_DATA FOR THIS EXERCISE_.
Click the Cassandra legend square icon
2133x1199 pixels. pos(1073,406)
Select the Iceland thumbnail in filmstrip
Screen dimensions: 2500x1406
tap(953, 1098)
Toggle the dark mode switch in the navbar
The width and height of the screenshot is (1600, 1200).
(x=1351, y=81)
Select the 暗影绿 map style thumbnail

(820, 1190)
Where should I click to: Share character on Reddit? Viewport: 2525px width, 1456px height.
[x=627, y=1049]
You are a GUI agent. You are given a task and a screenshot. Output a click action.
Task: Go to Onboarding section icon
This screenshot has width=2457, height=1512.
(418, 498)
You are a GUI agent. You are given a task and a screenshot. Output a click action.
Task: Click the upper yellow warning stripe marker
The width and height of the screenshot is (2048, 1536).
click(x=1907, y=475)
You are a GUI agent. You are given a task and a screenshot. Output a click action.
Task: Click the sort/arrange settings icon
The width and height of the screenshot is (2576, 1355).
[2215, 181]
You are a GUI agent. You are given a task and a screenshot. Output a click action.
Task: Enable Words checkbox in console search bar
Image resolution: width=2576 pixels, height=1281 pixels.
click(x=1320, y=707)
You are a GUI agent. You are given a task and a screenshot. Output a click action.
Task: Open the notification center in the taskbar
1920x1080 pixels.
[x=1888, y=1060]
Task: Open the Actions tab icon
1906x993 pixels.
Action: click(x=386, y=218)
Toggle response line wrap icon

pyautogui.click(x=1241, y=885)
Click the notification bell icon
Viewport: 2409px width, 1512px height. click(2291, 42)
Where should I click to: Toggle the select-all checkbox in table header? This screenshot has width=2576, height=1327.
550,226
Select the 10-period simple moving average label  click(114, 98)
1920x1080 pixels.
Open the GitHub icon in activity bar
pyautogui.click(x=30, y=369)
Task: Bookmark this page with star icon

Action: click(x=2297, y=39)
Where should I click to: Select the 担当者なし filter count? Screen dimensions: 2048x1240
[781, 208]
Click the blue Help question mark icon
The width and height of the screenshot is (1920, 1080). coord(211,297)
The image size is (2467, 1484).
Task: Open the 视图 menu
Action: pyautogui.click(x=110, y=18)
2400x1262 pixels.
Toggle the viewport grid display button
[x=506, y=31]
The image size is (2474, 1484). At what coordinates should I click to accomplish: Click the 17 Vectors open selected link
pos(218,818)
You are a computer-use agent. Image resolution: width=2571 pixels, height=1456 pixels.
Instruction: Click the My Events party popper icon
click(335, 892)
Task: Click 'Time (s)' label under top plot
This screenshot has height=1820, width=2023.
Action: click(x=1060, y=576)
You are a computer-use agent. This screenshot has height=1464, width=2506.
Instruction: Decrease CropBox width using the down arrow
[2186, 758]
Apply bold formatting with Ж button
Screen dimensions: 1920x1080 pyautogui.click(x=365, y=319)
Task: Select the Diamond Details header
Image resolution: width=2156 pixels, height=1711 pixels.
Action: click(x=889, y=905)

_ABOUT THIS EXERCISE_.
The lines to copy run from the one containing "Instruction: Click the" through the last line above. Copy them exactly and include nothing else.

_TASK ANSWER_.
Instruction: Click the My Events party popper icon
click(335, 892)
Task: Click 'Time (s)' label under top plot
This screenshot has height=1820, width=2023.
Action: click(x=1060, y=576)
You are a computer-use agent. This screenshot has height=1464, width=2506.
Instruction: Decrease CropBox width using the down arrow
[2186, 758]
Apply bold formatting with Ж button
Screen dimensions: 1920x1080 pyautogui.click(x=365, y=319)
Task: Select the Diamond Details header
Image resolution: width=2156 pixels, height=1711 pixels.
Action: click(x=889, y=905)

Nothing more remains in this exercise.